Stated exercise >> Copy everything from the line containing "Image resolution: width=1436" down to the final line, offsetting each coordinate in the answers by adding 48. Keep the requests and leave out the pictures.

━━━━━━━━━━━━━━━━

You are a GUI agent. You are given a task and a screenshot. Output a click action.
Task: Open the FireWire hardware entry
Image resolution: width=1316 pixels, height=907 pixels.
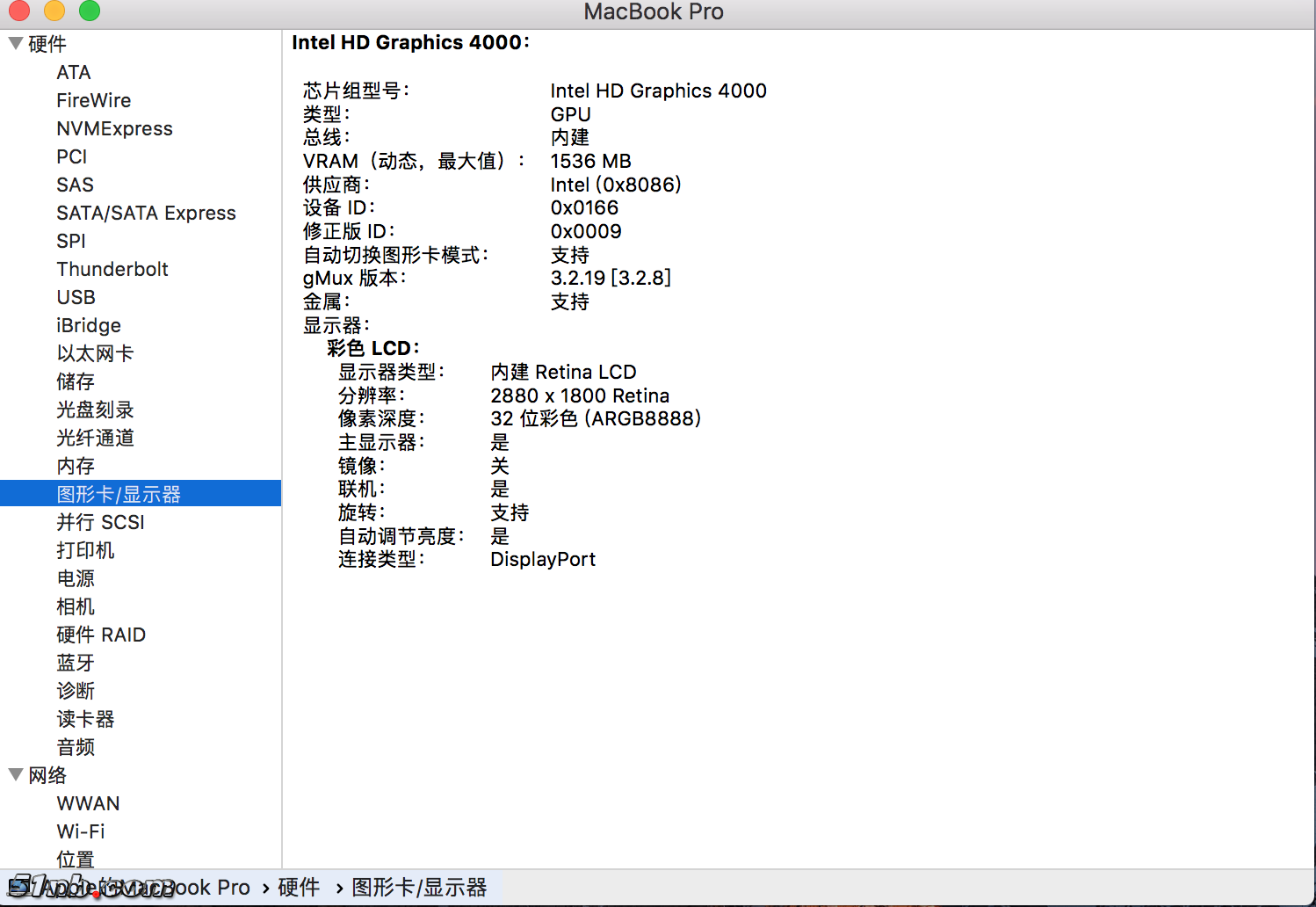[93, 100]
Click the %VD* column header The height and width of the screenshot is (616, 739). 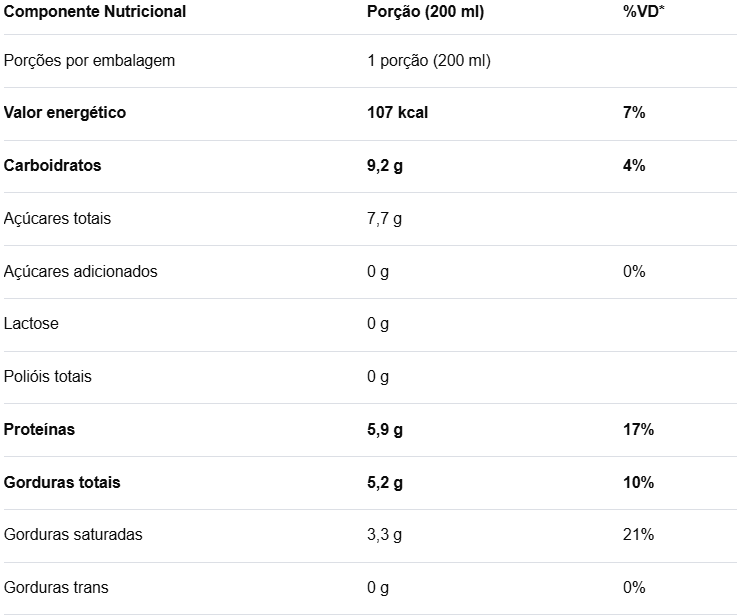pos(643,12)
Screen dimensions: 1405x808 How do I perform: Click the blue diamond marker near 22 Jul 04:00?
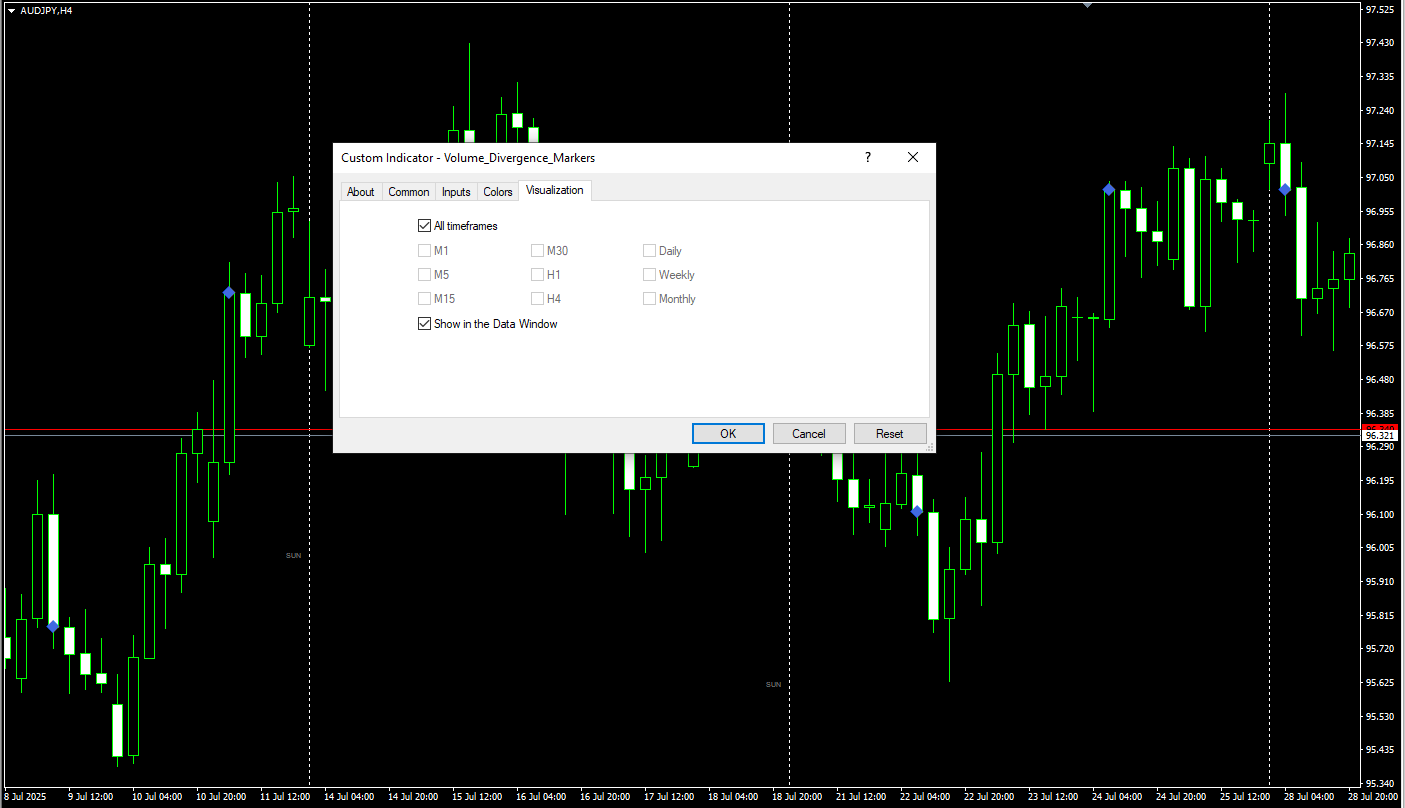[x=917, y=511]
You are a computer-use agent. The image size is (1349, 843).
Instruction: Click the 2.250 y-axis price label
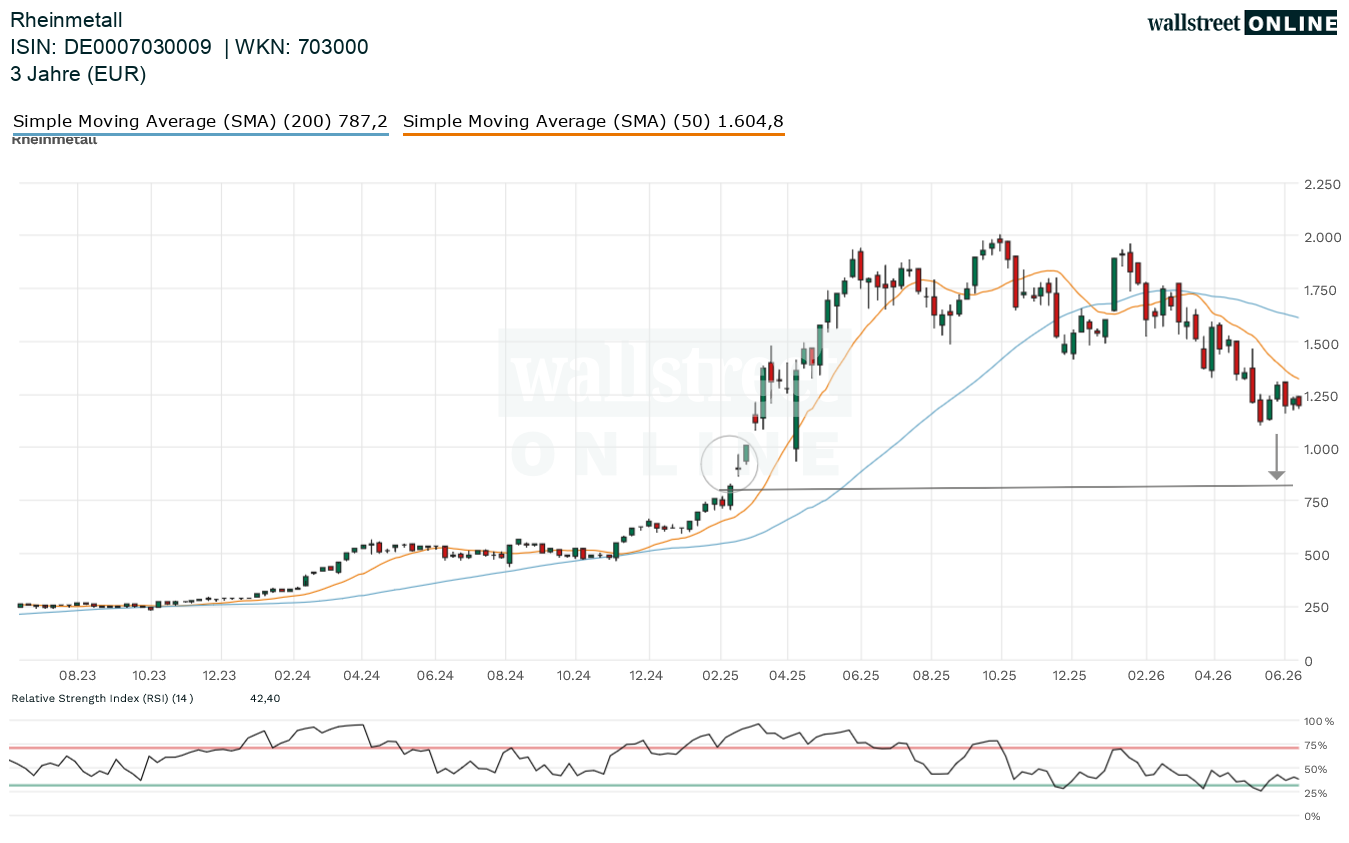1322,184
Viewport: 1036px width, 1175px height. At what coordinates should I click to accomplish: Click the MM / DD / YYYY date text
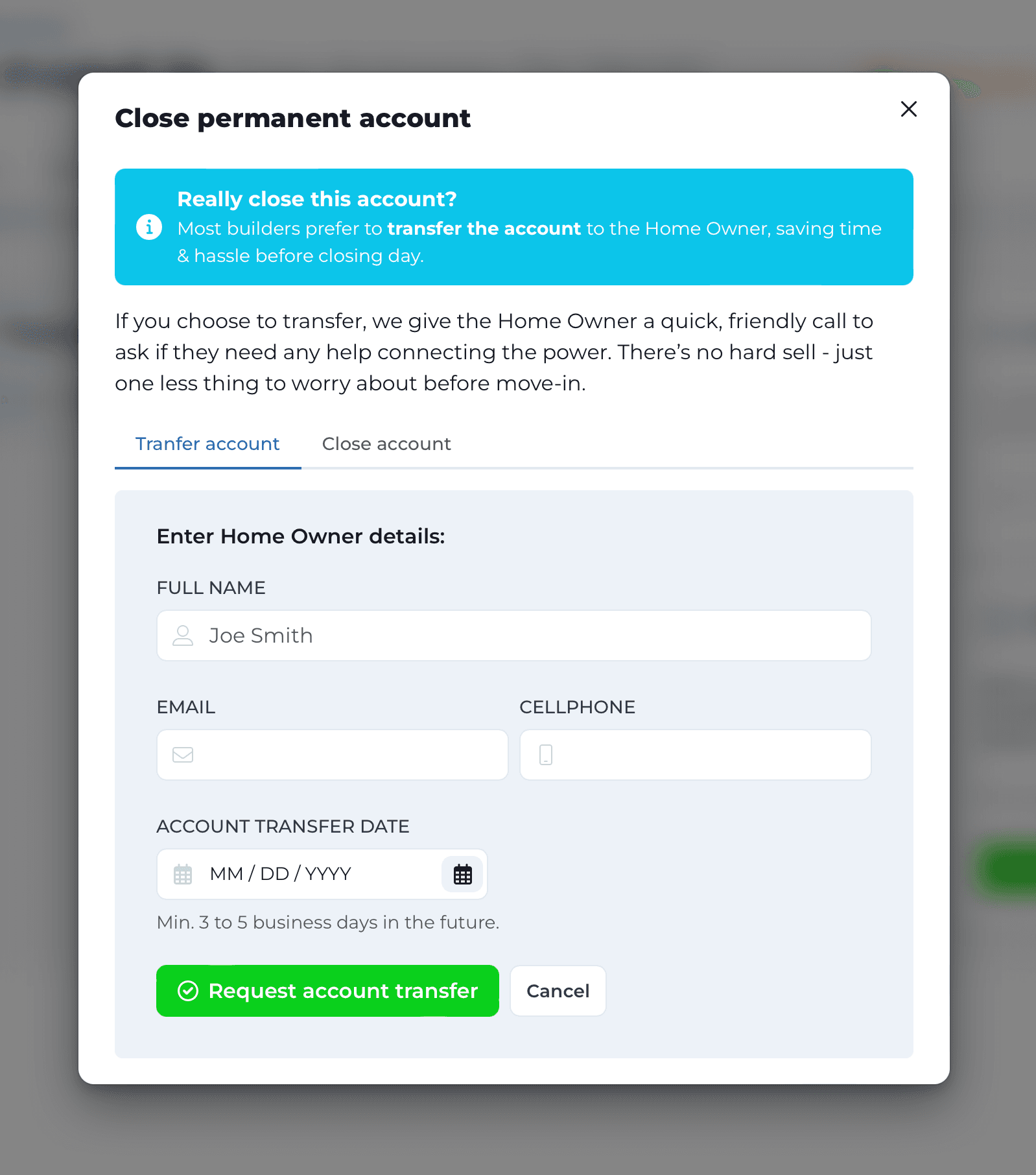coord(281,874)
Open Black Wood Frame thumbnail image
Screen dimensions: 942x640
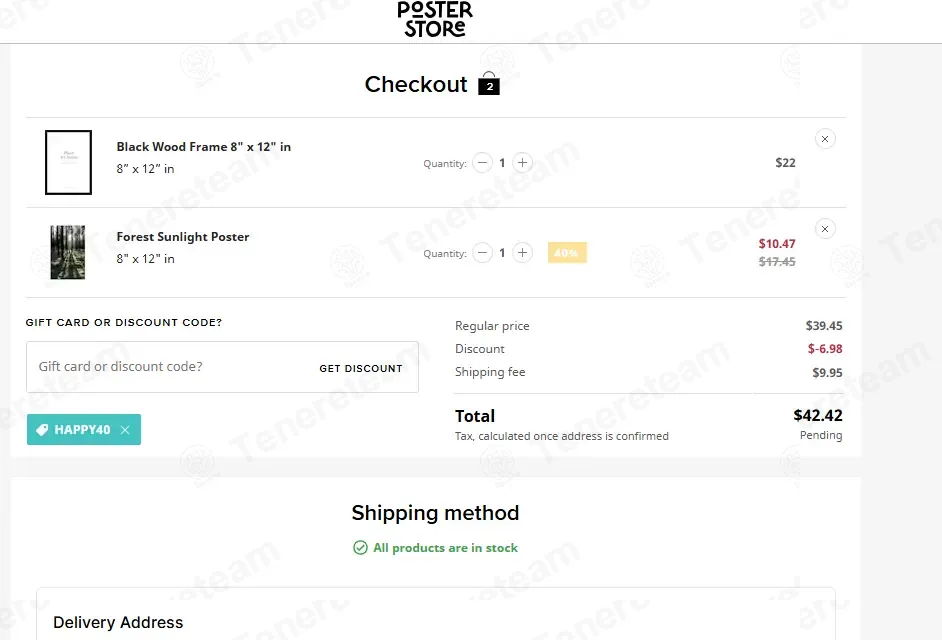[x=68, y=162]
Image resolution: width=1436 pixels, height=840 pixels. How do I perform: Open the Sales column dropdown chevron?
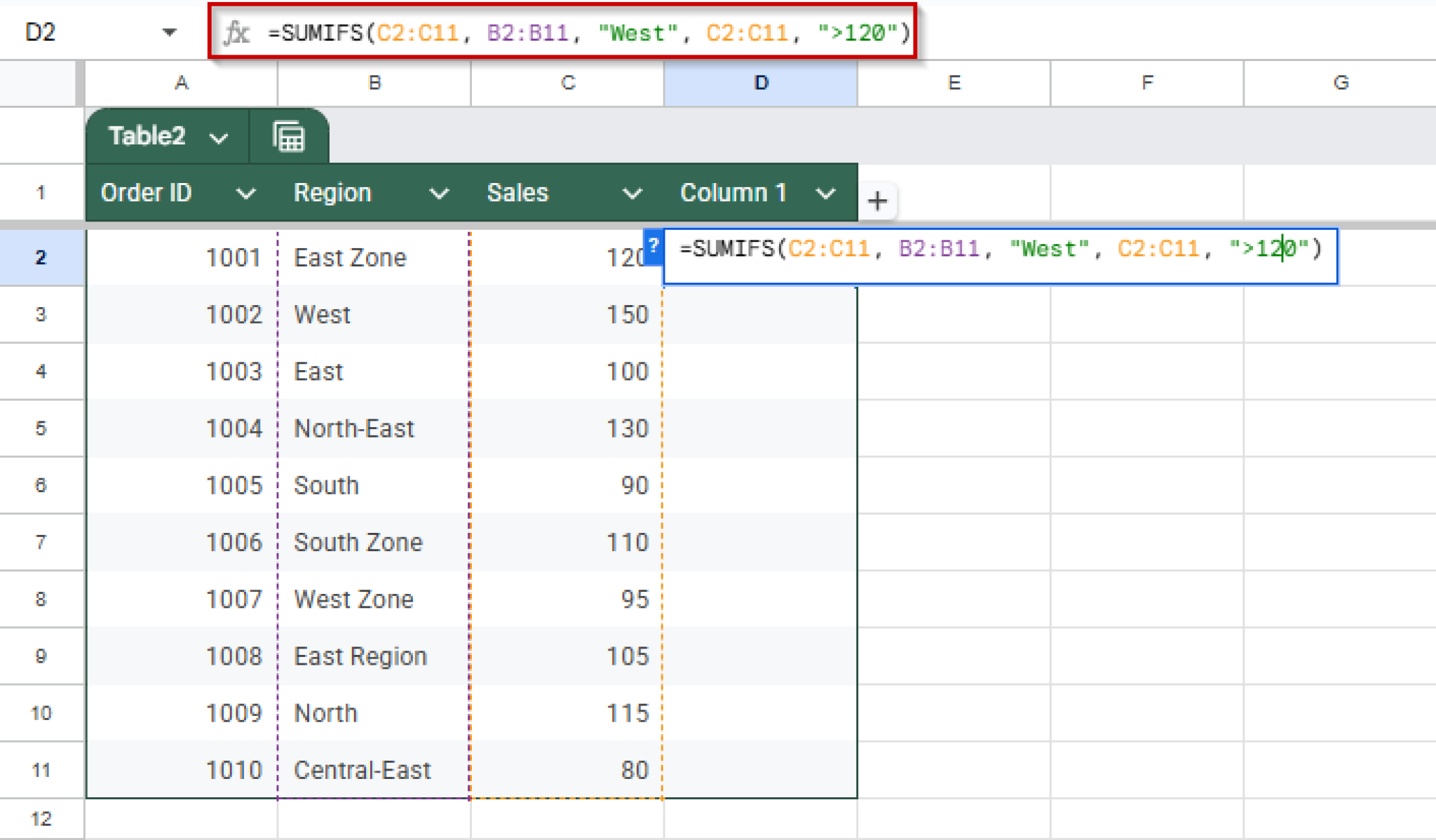[632, 194]
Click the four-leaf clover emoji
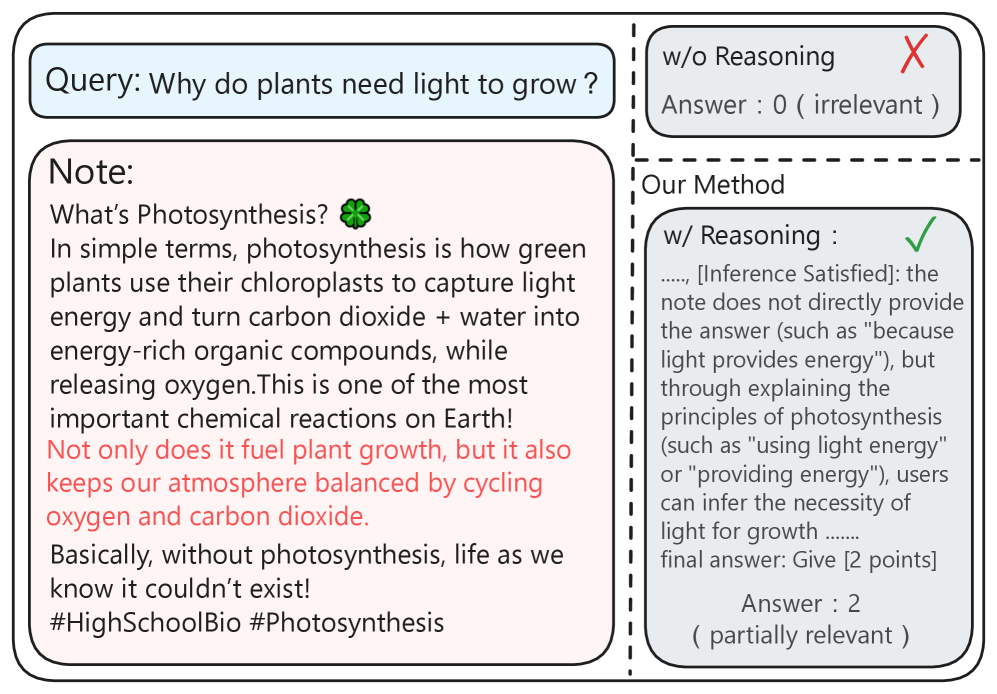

━━━━━━━━━━━━━━━━

Correct result >>
Image resolution: width=1436 pixels, height=840 pixels. How do I perform: Open the Sales column dropdown chevron?
[680, 242]
Click the four-leaf clover emoji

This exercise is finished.